The four hard parts, one SDK
A platform like this needs four things that are normally each their own project: charge users, take a platform fee, pay creators out with KYC, and turn payment events into database rows. Whop covers all four:
- Whop OAuth for sign in. Three routes (login, callback, logout) and an iron-session cookie. No password table.
- Connected accounts and embedded checkout for charging users. Each creator's channel is backed by their own Whop account. Memberships and Cheers tips are paid straight to the creator; the platform fee comes off the top automatically. The money never sits in our hands.
- Signed webhooks for recording what was paid. Payment events land in the webhook handler and become database rows: membership rows, tip rows, notification rows.
- An embedded payout portal for paying creators. KYC, balance, and withdrawals render inside the studio's monetization page as drop in components. Creators never leave the app to get paid.
The product surface is yours
Everything that is not money is a normal Next.js app you fully control. The upload flow sends video from the browser to Vercel Blob, the watch page tracks progress for resume, the comments are threaded with creator moderation, and the Waves feed is a vertical scroller over the same video table. The middleware file is proxy.ts, the sessions live in an encrypted cookie, and every boundary validates with Zod.
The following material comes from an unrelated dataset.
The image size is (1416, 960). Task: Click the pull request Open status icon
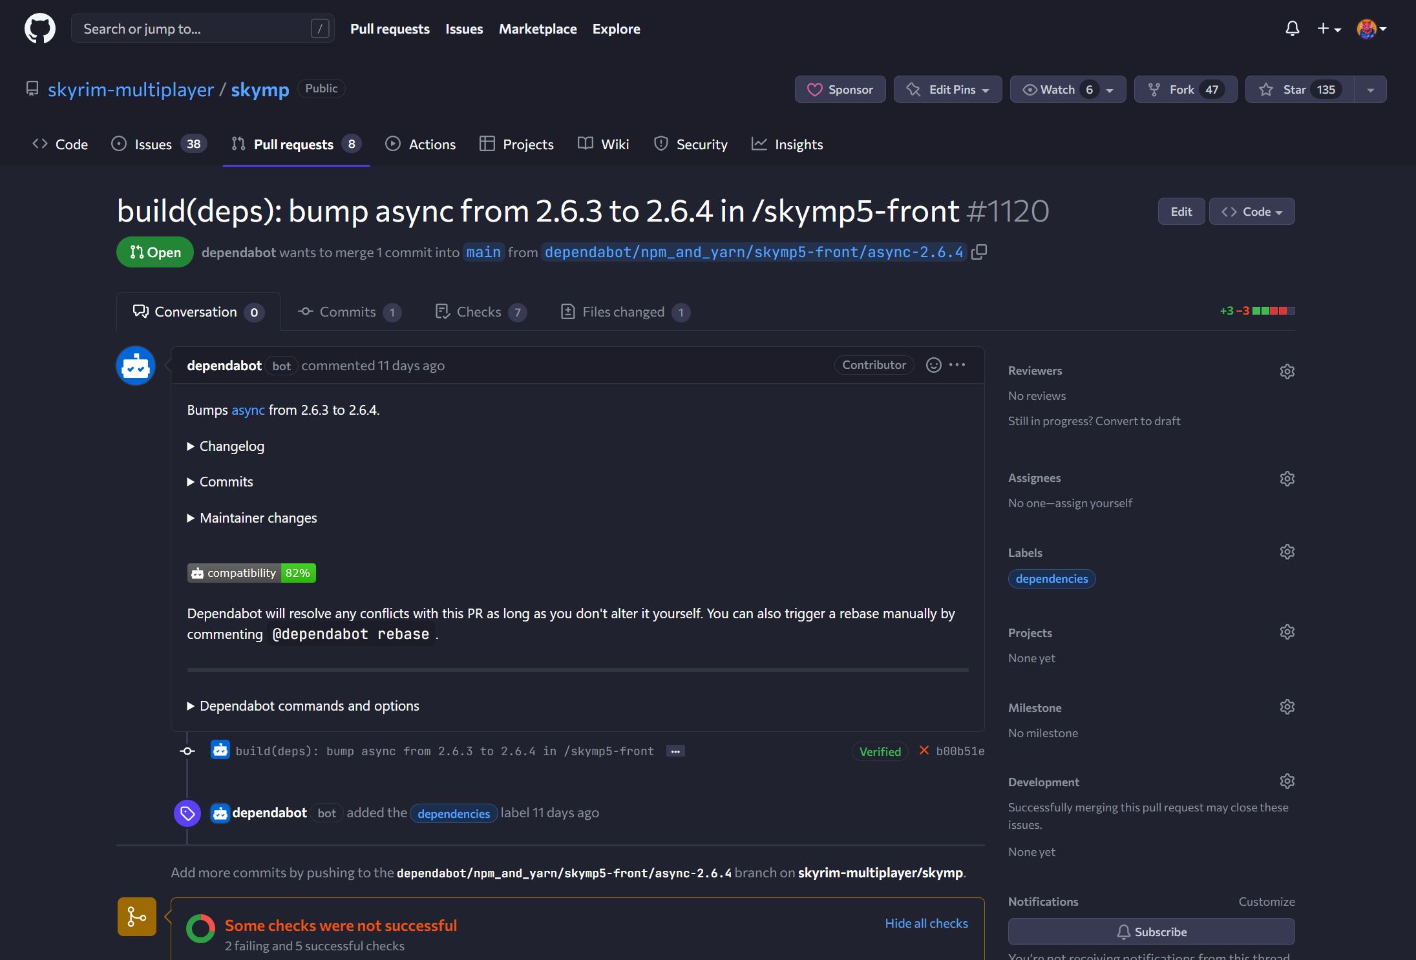coord(135,252)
That split is the point of the architecture. The parts that would normally require a payments team (connected accounts, checkout, fee splitting, signed webhooks, KYC payouts) are SDK calls and a handful of webhook handlers. The parts that make the product yours (feed ranking, player UX, studio tools) are plain code you can take in any direction.
Going to production
The money path is production grade from the first request. The rest runs on free tiers, so the wrapping up section covers what to scale when you ship: move to paid Postgres with pooled connections, push view counts and watch progress to a counter store instead of one row per event, hand transcoding and adaptive streaming to a video service (only the upload flow and the Video model change), and back the in memory rate limiter with Redis so it counts across instances.
Links
- Demo: wavora-ruddy.vercel.app
- Code: github.com/whopio/whop-tutorials/youtube-clone
- Full tutorial: step by step walkthrough on the Whop blog
- Whop developer docs: dev.whop.com
If you are building any platform where creators upload content and get paid, the shape of this build carries over: your product surface, Whop's money layer, and a webhook handler between them.